+++ INPUT DATA
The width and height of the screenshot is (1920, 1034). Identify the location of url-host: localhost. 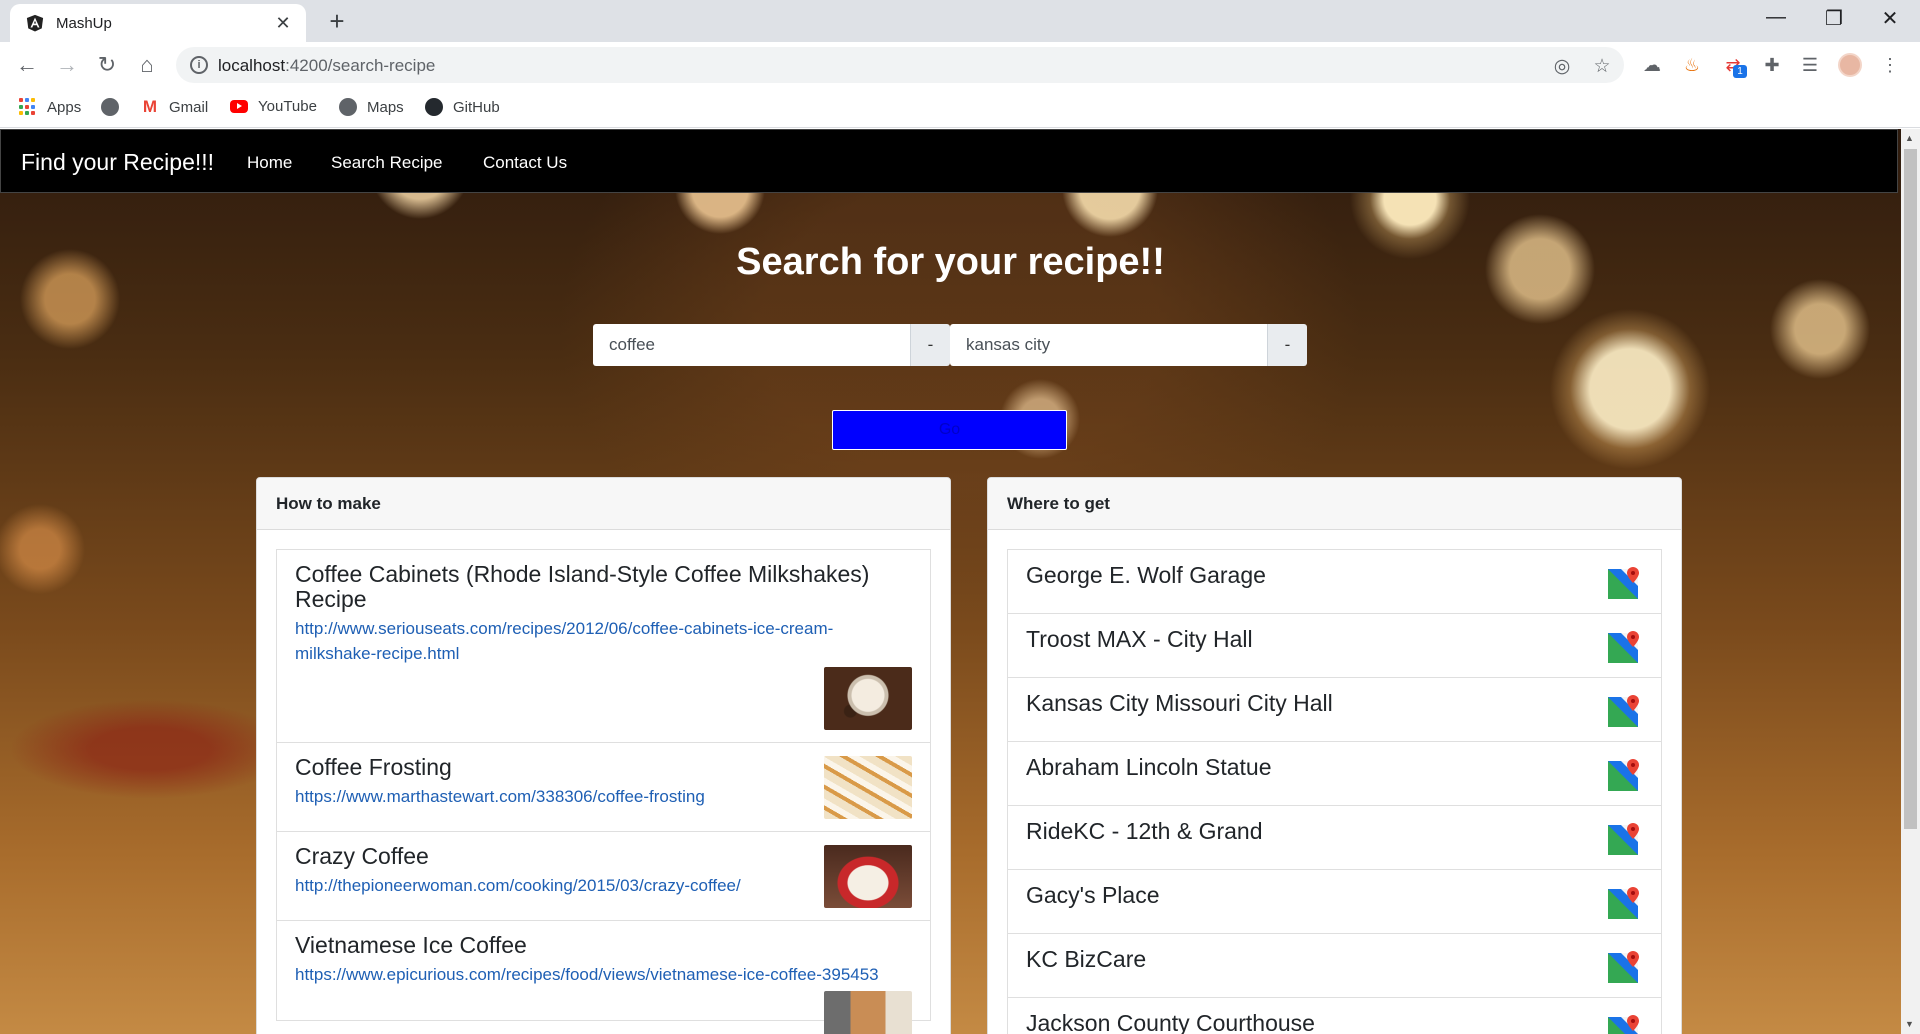
(252, 66).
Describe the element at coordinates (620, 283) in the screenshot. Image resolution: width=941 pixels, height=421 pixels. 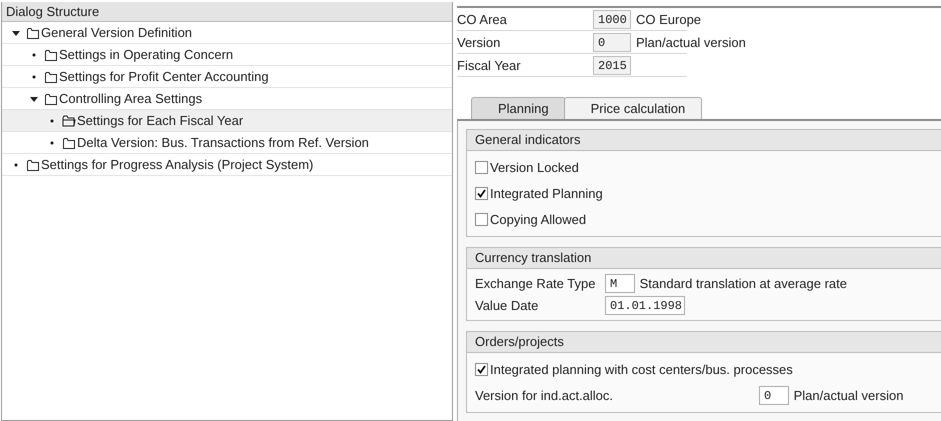
I see `input-field: M` at that location.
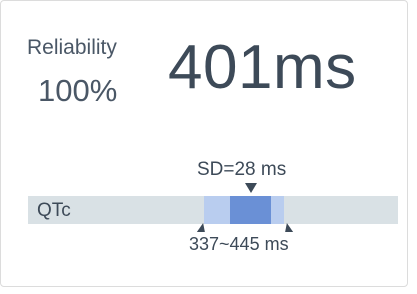  Describe the element at coordinates (239, 244) in the screenshot. I see `range-label: 337~445 ms` at that location.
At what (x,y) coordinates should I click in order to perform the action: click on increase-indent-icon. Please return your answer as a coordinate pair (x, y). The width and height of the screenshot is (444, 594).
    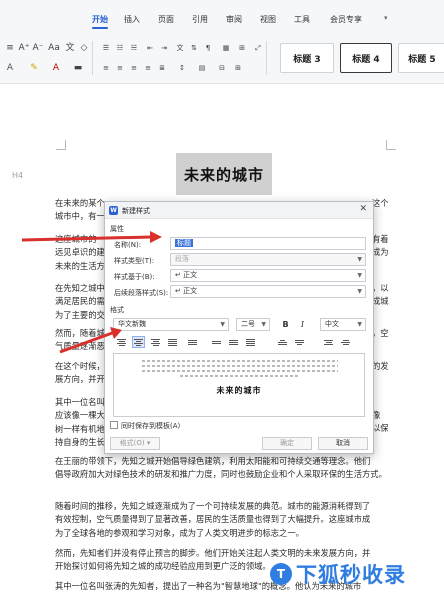
    Looking at the image, I should click on (346, 342).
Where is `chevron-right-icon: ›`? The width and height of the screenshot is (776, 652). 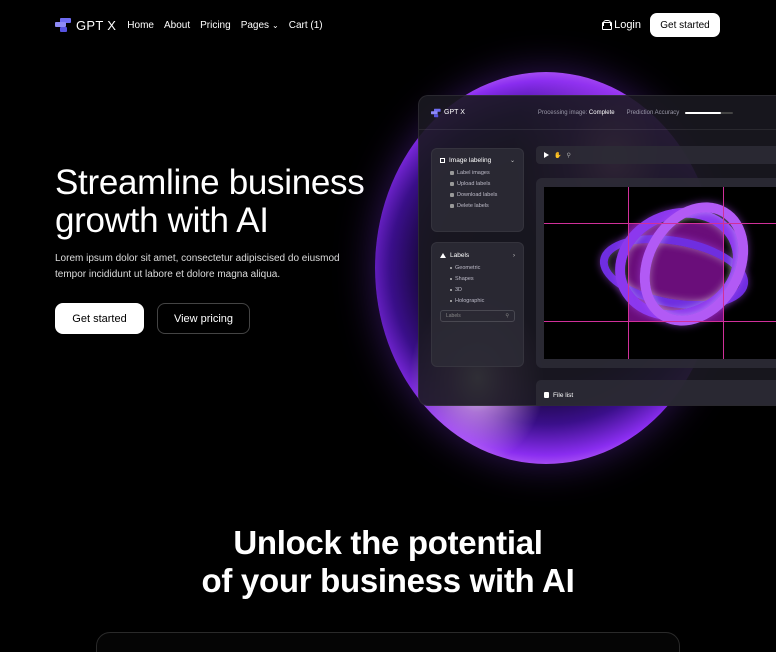 chevron-right-icon: › is located at coordinates (514, 256).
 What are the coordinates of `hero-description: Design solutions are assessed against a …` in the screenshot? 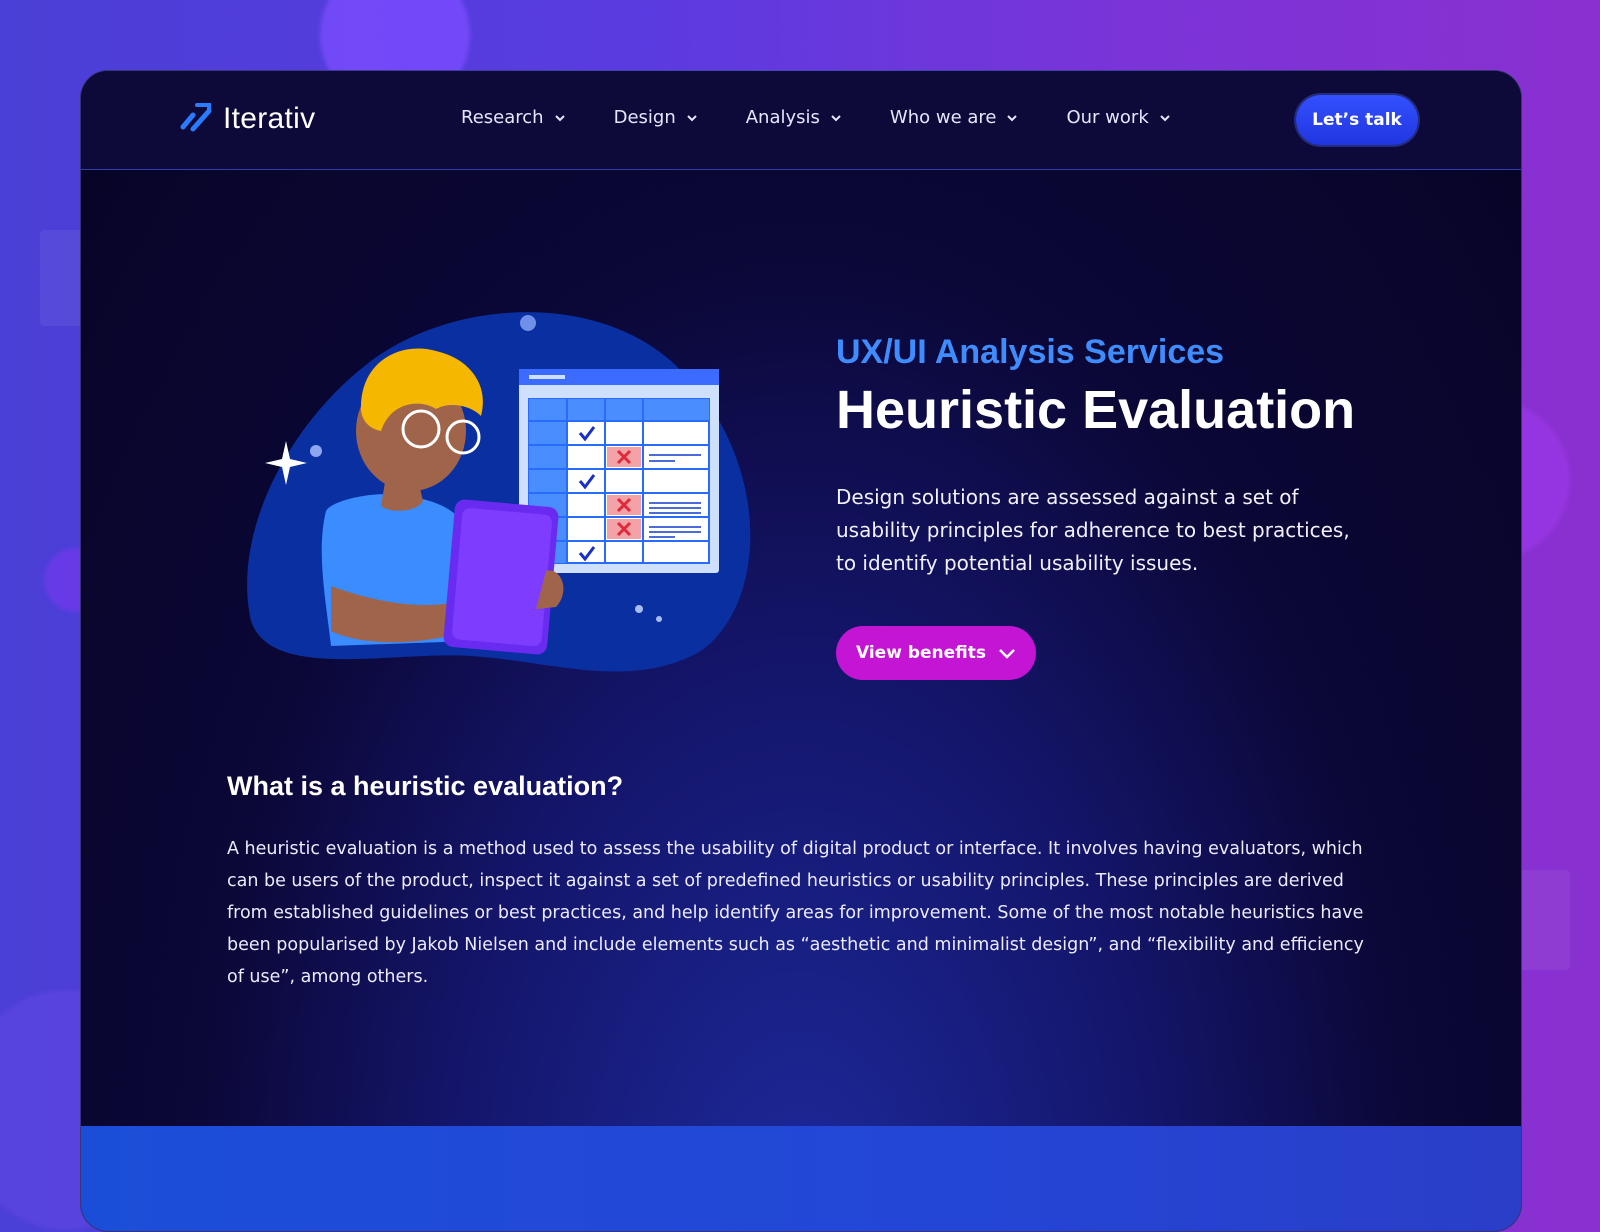 It's located at (1093, 530).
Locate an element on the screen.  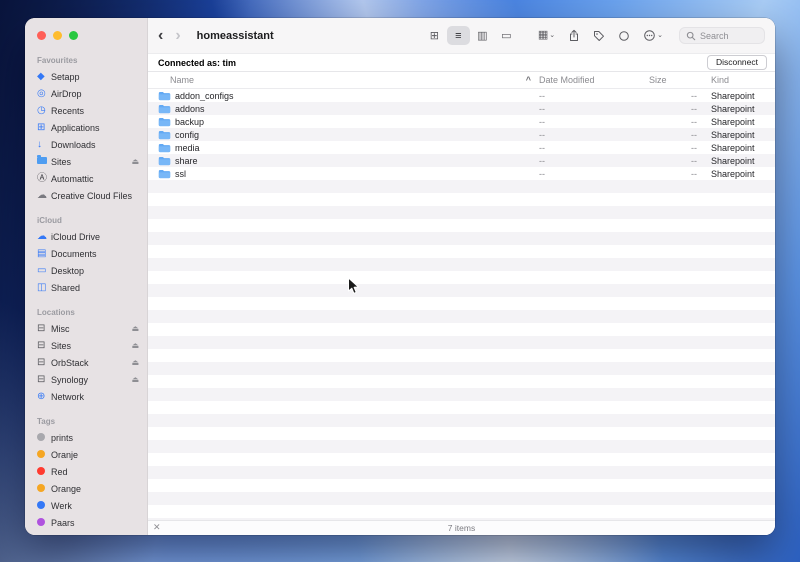
file-row-share: share -- -- Sharepoint is located at coordinates (462, 160).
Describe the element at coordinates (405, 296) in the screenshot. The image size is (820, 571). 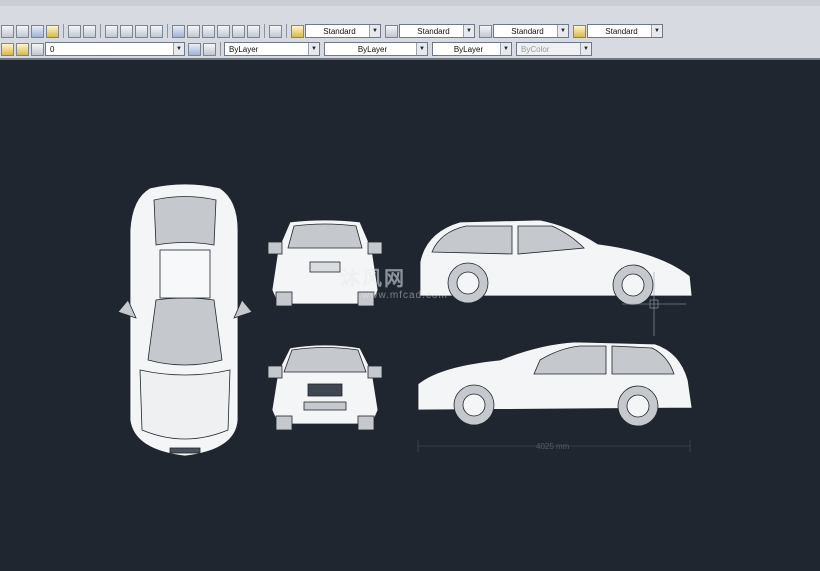
I see `watermark-url: www.mfcad.com` at that location.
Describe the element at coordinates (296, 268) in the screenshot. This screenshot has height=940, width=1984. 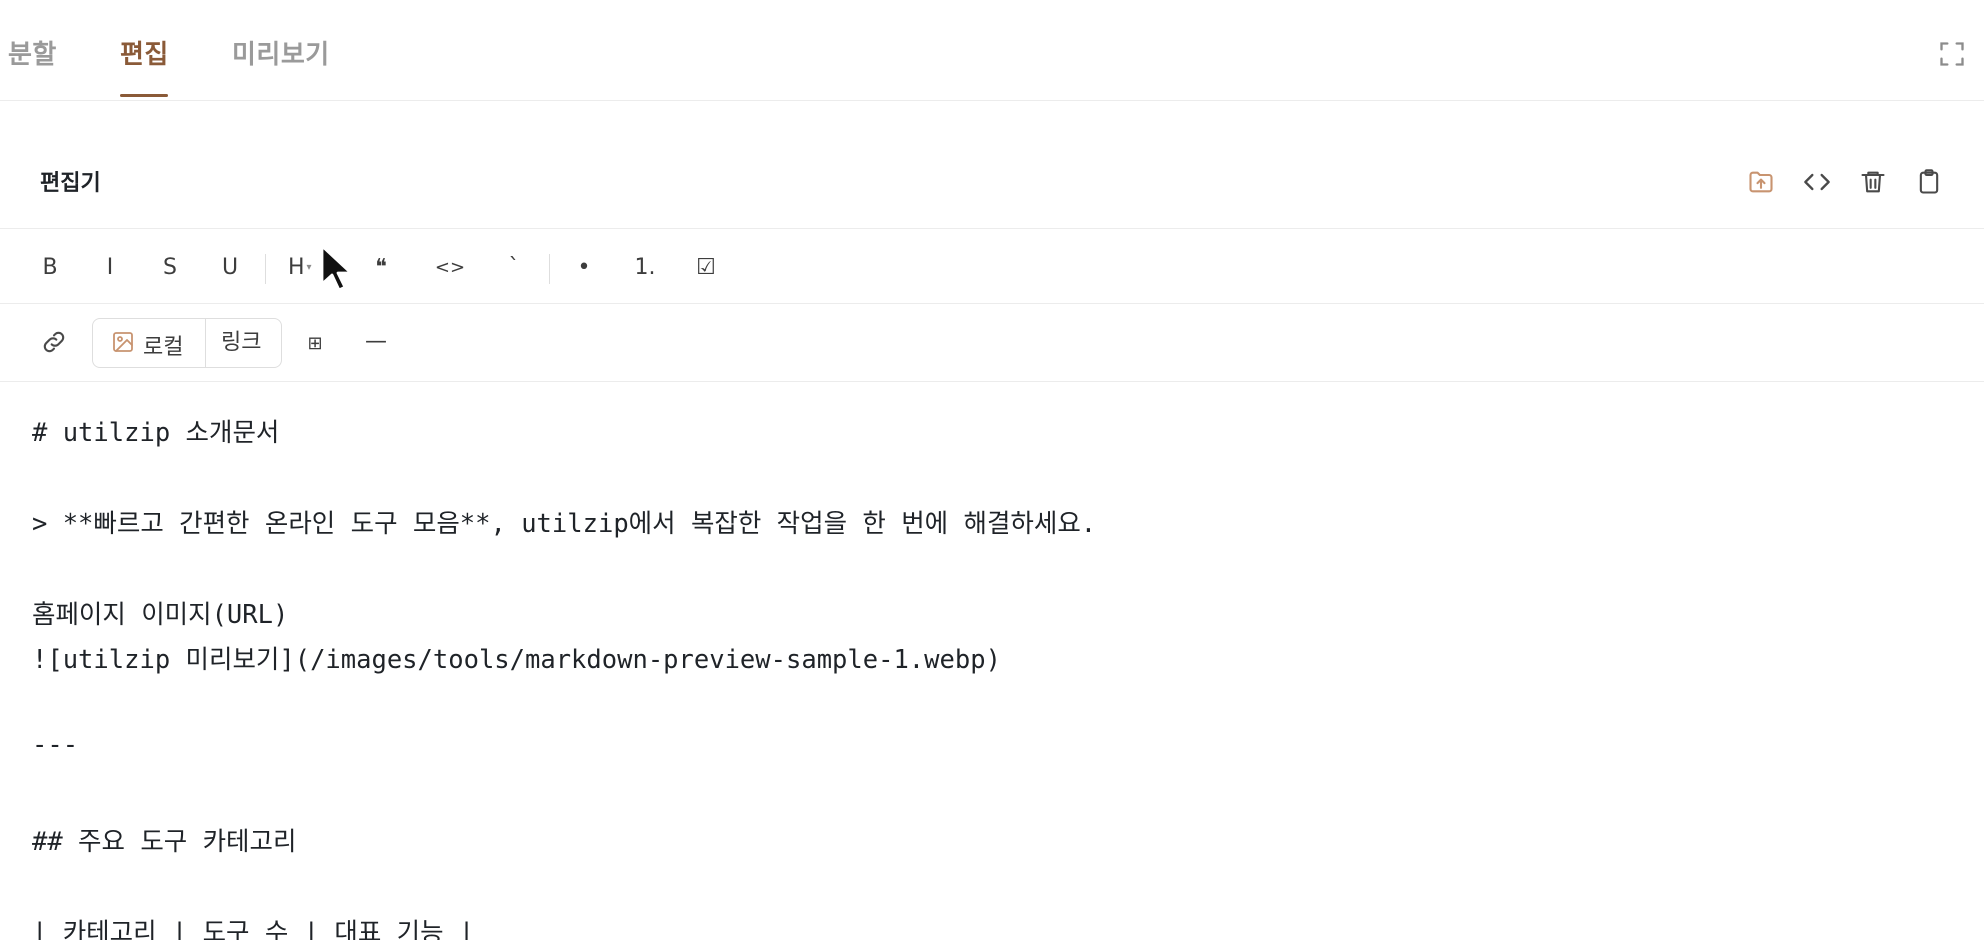
I see `heading-label: H` at that location.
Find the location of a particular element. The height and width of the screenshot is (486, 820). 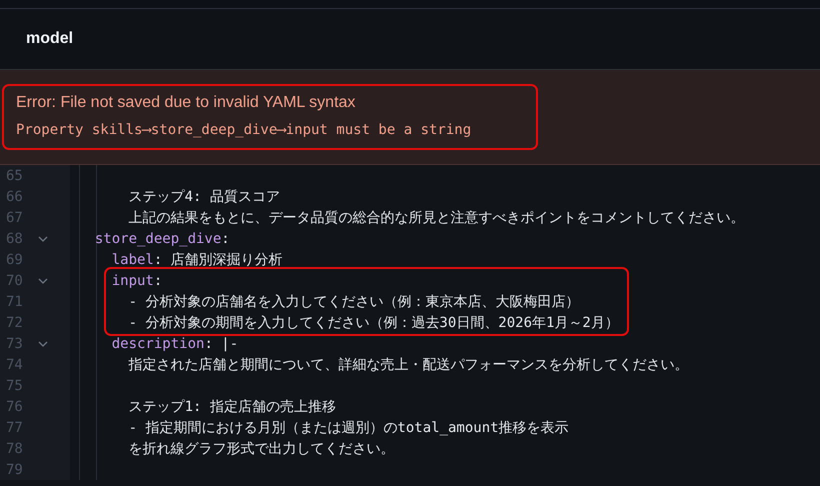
++++++
GOAL OF THE EXERCISE:
Show each line of the data above that contains the word "click".

TASK OUTPUT:
At what (x,y) coordinates should I click in order to perform the action: click on increase-indent-icon. Please return your answer as a coordinate pair (x, y). The width and height of the screenshot is (444, 594).
    Looking at the image, I should click on (346, 342).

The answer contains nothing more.